As s often the case, it can be useful to start by considering concepts one at a time, even if they may be related.
‘Chi’ is a concept used in different cultures and different disciplines to mean slightly different things. At the more rational end of the spectrum, some people just use the word as a metaphor, or as a way of building a model. When it used in this way, the word can be useful, even if it is the case that ‘chi’ does not correspond to an actual source, type or flow of energy. A martial arts teacher can use the idea to help a student understand and visualise how to punch correctly with focused force.
There are many related concepts, in many fields of study, that help to create useful models or ways of understanding. Many electrical engineers, when asked to explain about electrical circuits, use metaphors about water flowing through pipes. Thinking about the quantity water, how quickly it passes a certain point, and the amout of pressure behind it can help the student understand things like voltage and amperage.
At the less rational end of the spectrum, there are those who refer to ‘chi’ as if it is a real force or type of energy or a channel for a type of energy, albeit one that ‘western’ science has difficulty detecting or measuring . These claims may or may not be accompanied by claims about auras, being able to punch people at a distance, having seemingly amazing control over the body’s usually autonomous systems, or being able to defy natural laws such as gravity.
All such claims are in the realm of myth and pseuso-science. If you want to believe in them, you can. That’s your right. You can begin with any hypothesis you want, and if you’re selective enough you’ll find evidence to support it. Psychic powers are as real as you want them to be, and so are witches flying through the air on broomsticks (well reported by the newspapers of the 17th century) and the merits of phrenology (well reported almost everywhere in the 1920s).

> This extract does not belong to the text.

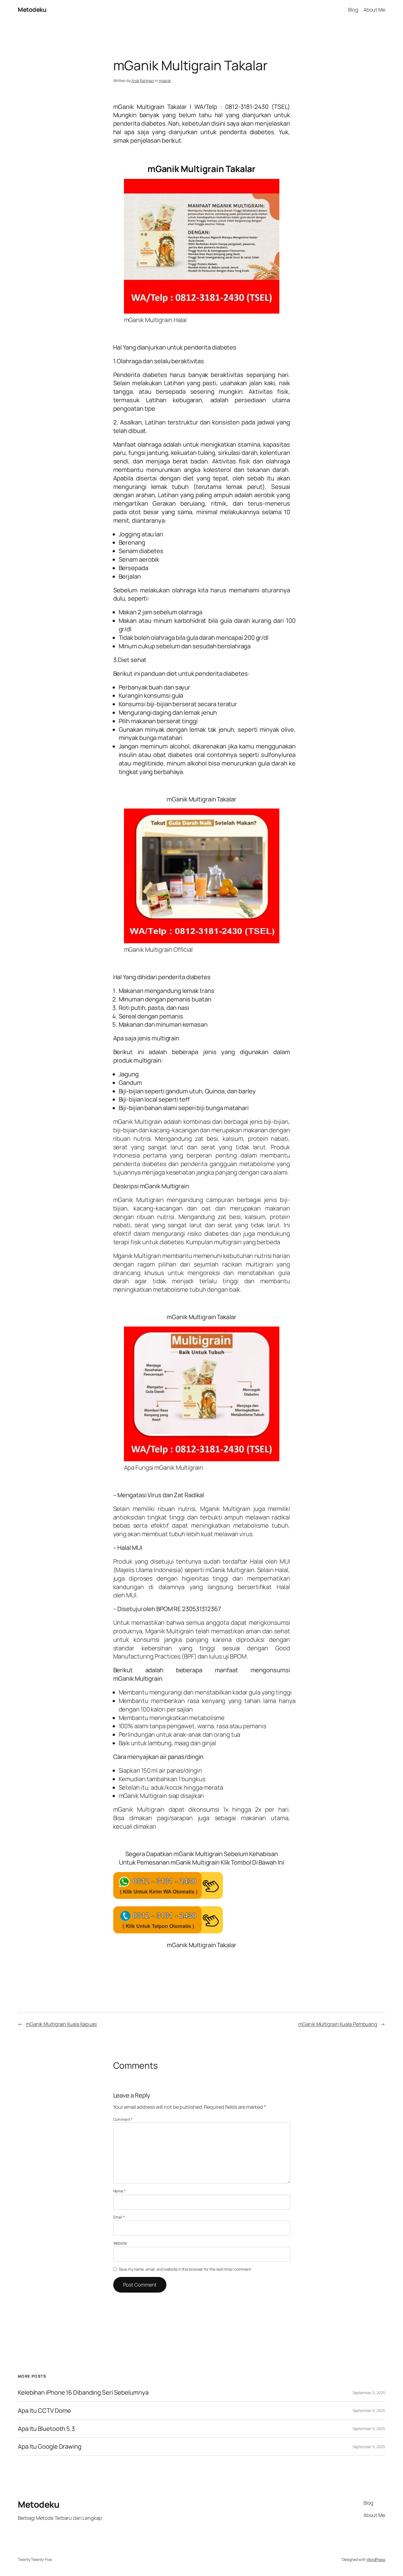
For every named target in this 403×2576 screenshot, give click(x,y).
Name (119, 2191)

However, if you are interested in objective assessment, in the scientific approach of trying to test and break a hypothesis, then occasional reports and well-meaning eyewitness testimony are not enough. You have to wait until someone can demonstrate these ‘truths’ under well-controlled conditions, where we take precautions to guard againt observer error, mis-interpretation, selective thinking errors and fraud. When this is done, we can begin to regard these phenomena and these achievements as real, and as worthy of future study and independent corroboration. Until that day comes, there’s no good reason or good evidence to believe in these things any more than we believe in witches on broomsticks. And that day has not come yet.
Kirlian photography: if you take some photographic film and an electrical current and arrange them a certain way (details readily available all over the internet) you can end up with some messy, foggy bits of film that show nothing much, or sometimes you can get pretty images that show a corona around the outline or profile of the object photographed. Sometimes, these images are striking, beautiful and fascinating. It’s certainly easy to imagine they correspond to something like life energy or a psychic aura. You can believe this if you wish. Has anyone demonstrated in the scientific way mentioned above that this correlation has any factual basis? No. Not yet. Thelma Moss did some nice research on this and you can maybe still get her paperback books full of her findings. She felt there was something to the ‘kirlian image = life energy field’ theory. Unfortunately, there is no independent corroboration of her findings. So far as we know, these images are just an artefact of voltage and photographic film.